During the various posts we're going to see examples of both approaches.
Hello World
Let's see a Hello World in Docker and, for achieving this, we can leverage the official Hello World sample. First, however, we need to make our hard drive available to the Docker service, so that containers can access to it to store data. Docker for Windows makes the operation very easy. If Docker is up & running, you can see a whale icon (the Docker logo) in your system tray. Right click on it and choose Settings, then move to Shared Drives.
You will find a list of all the drives on your computer:
Click on the one drive you want to share and press Apply. You will be asked for the credentials of a user which has admin access to the selected drive.
Another interesting section that you may want to look is Advanced, which allows you to configure the Hyper-V virtual machine which hosts your Linux containers. Thanks to this option, you can limit or increase the resources (CPU, RAM, hard disk size) available to your containers.
Once you have verified that everything is up and running, we can start to use the Docker CLI. When you install Docker for Windows, the CLI is available on every console you have in Windows, so feel free to choose the one you prefer. It can be a regular command prompt or a PowersShell prompt.
You can check that everything is working as expected by typing docker version:
PS C:\Users\mpagani> docker version
Client:
Version: 18.06.1-ce
API version: 1.38
Go version: go1.10.3
Git commit: e68fc7a
Built: Tue Aug 21 17:21:34 2018
OS/Arch: windows/amd64
Experimental: false
Server:
Engine:
Version: 18.06.1-ce
API version: 1.38 (minimum version 1.12)
Go version: go1.10.3
Git commit: e68fc7a
Built: Tue Aug 21 17:29:02 2018
OS/Arch: linux/amd64
Experimental: false
The output should be similar to the above one. We can see that we have installed on our machine both the client and the server. The client is built for Windows, while the server is running Linux. This is expected, because we have chosen during the setup to use Linux containers.
Now we can pull the image from the repository, by using the pull command:
PS C:\Users\mpagani> docker pull hello-world
Using default tag: latest
latest: Pulling from library/hello-world
d1725b59e92d: Pull complete
Digest: sha256:0add3ace90ecb4adbf7777e9aacf18357296e799f81cabc9fde470971e499788
Status: Downloaded newer image for hello-world:latest
Docker has found an image called hello-world on Docker Hub. Since we haven't specified a tag, the tool automatically applies the latest one, so you will get the most recent version. After the download has been completed, you can use the docker image list command to see it:
hello-world latest 4ab4c602aa5e 2 days ago 1.84kB
The output will show you the name of the image, the tag, a unique identifier, the last update date and the size.

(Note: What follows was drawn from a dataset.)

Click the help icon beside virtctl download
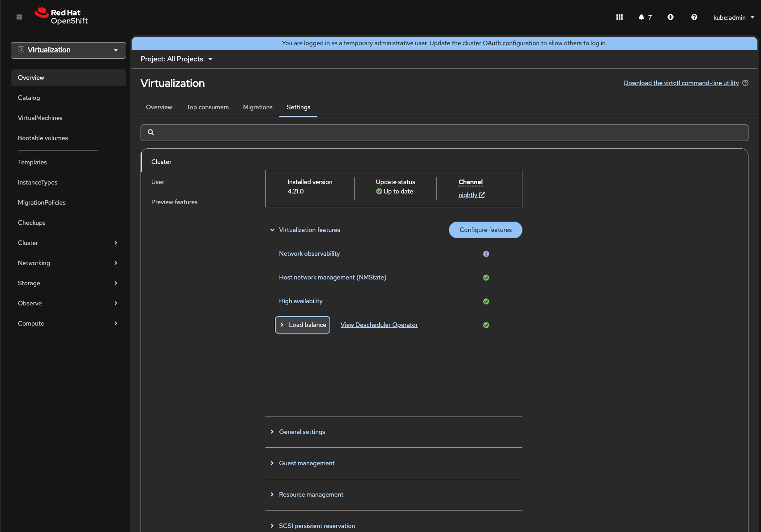Screen dimensions: 761x532 (745, 83)
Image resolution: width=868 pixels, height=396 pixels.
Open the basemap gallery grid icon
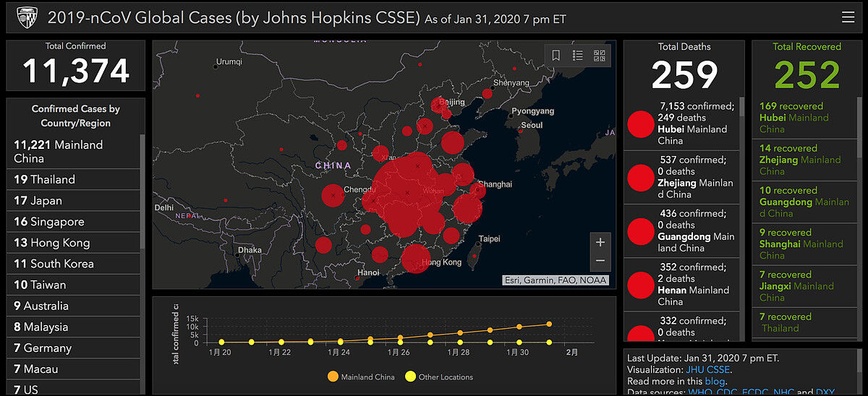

However, with this command we have just pulled the image. We haven't executed it and turned it into a container. We can check this by running the docker ps command, which lists all the running containers:
PS C:\Users\mpagani> docker ps
CONTAINER ID IMAGE COMMAND CREATED STATUS PORTS NAMES
PS C:\Users\mpagani>
As expected, the list is empty. So, let's run it! The command to take an image and execute it inside a container is called docker run, which must be followed by the name of the image.
PS C:\Users\mpagani> docker run hello-world
Hello from Docker!
This message shows that your installation appears to be working correctly.
To generate this message, Docker took the following steps:
1. The Docker client contacted the Docker daemon.
2. The Docker daemon pulled the "hello-world" image from the Docker Hub.
(amd64)
3. The Docker daemon created a new container from that image which runs the
executable that produces the output you are currently reading.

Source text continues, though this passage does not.